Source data
* * *

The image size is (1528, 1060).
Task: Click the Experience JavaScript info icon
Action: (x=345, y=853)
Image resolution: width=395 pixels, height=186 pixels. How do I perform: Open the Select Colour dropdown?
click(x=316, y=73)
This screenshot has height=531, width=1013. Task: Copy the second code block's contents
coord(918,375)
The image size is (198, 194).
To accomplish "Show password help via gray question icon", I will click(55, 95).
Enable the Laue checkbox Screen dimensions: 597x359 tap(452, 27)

* * *

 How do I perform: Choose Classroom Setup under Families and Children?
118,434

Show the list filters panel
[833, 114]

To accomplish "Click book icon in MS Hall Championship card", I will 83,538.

* * *

Exercise brief → Copy the stretch of the records above that runs from the line with "Image resolution: width=395" through the line with "Enable the Laue". Both end lines belong in the copy, and nothing else does.

Answer to this problem →
Image resolution: width=395 pixels, height=186 pixels. How do I perform: Open the Select Colour dropdown?
click(x=316, y=73)
This screenshot has height=531, width=1013. Task: Copy the second code block's contents
coord(918,375)
The image size is (198, 194).
To accomplish "Show password help via gray question icon", I will click(55, 95).
Enable the Laue checkbox Screen dimensions: 597x359 tap(452, 27)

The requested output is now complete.